Drittens: Klare Positionen und Forderungen müssen immerwährende Kompromißbereitschaft ersetzen.
Viertens: Politische Gruppen müssen den Ausbau echter Beteiligungsrechte (direkte Demokratie, Akteneinsicht, Dezentralisierung politischer Entscheidungen) fordern und sich selbst zu InitiatorInnen solcher Prozesse machen, vor allem da, wo sie selbst privilegiert beteiligt werden (z.B. als anerkannter Naturschutzverband, als NGO, in Gremien usw.).
Fünftens: Der Monopolisierung und Globalisierung muß die Forderung nach einer Ökonomie von unten entgegengesetzt werden. Politisch bedeutet das die Abschaffung jeglicher Förderung überregionaler Konzernstrukturen sowie die Bevorzugung selbstverwalteter Betriebe. Politische Gruppen sollten Kollektive als PartnerInnen bevorzugen.
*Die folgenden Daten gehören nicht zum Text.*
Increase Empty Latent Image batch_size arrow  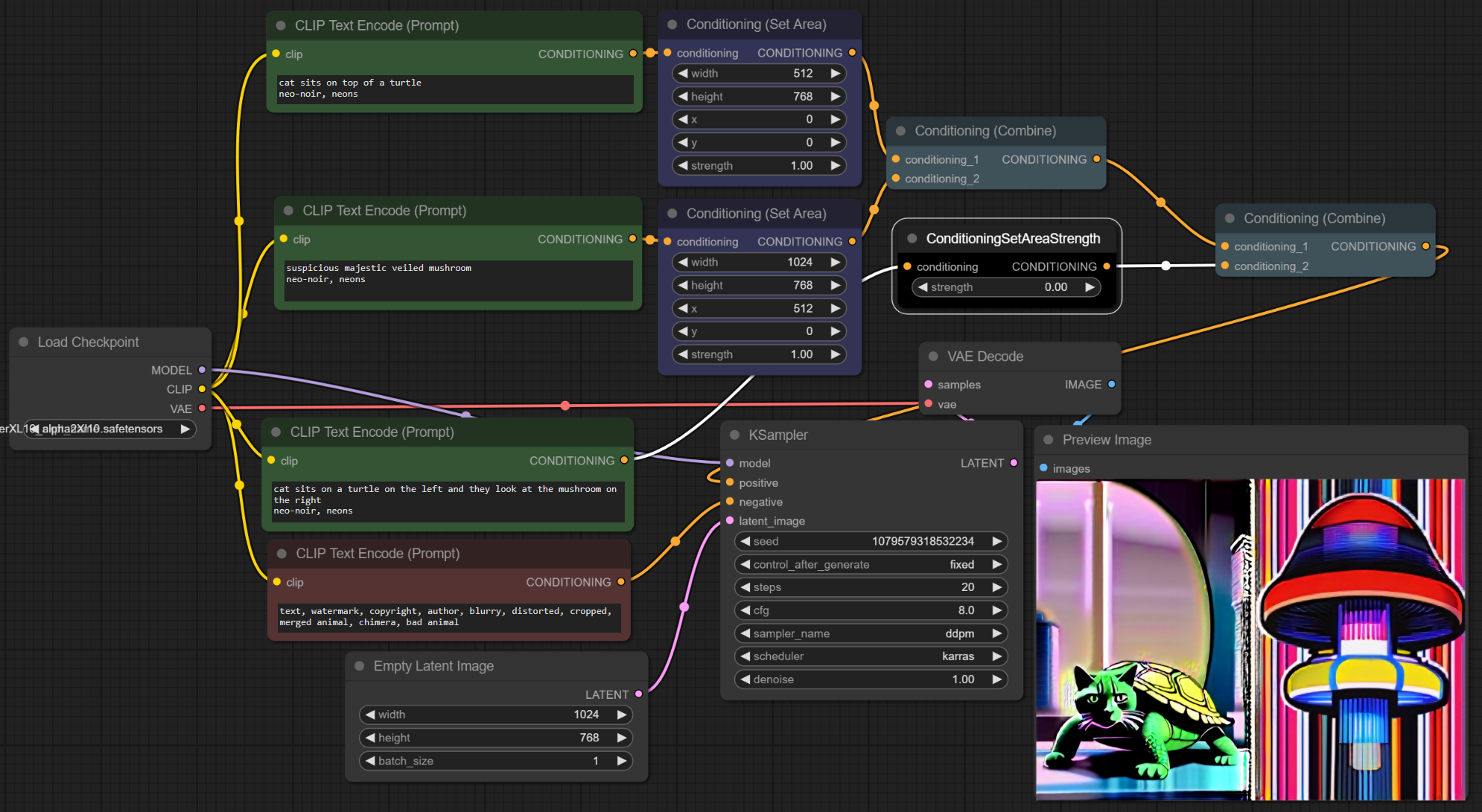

Sechstens: Lobbyarbeit und Dialog (runde Tische usw.) ist nur sinnvoll, wenn in den Verhandlungen ein Druckpotential besteht. Dieses kann nur in öffentlicher Aktionsfähigkeit bestehen (Boykott, direkte Aktion, Widerstand, Öffentlichkeitsarbeit). Sie wiederzuerlangen, muß primäres Ziel aller politischen Gruppen sein, denn von ihr hängt alles ab.
Und siebstens: Wir brauchen dringend eine Debatte um Strategien und Ziele. Die Umweltbewegung ist, wie andere Bewegungen auch, auf ein katastrophales politisch­inhaltliches Niveau zurückgefallen. Die Nichtreaktion auf wesentliche politische Vorgänge wie das M.A.I. oder die Deregulierung zeugt davon, daß viele Umweltschutzgruppen gar nicht mehr begreifen, was geschieht - überhaupt und mit ihnen.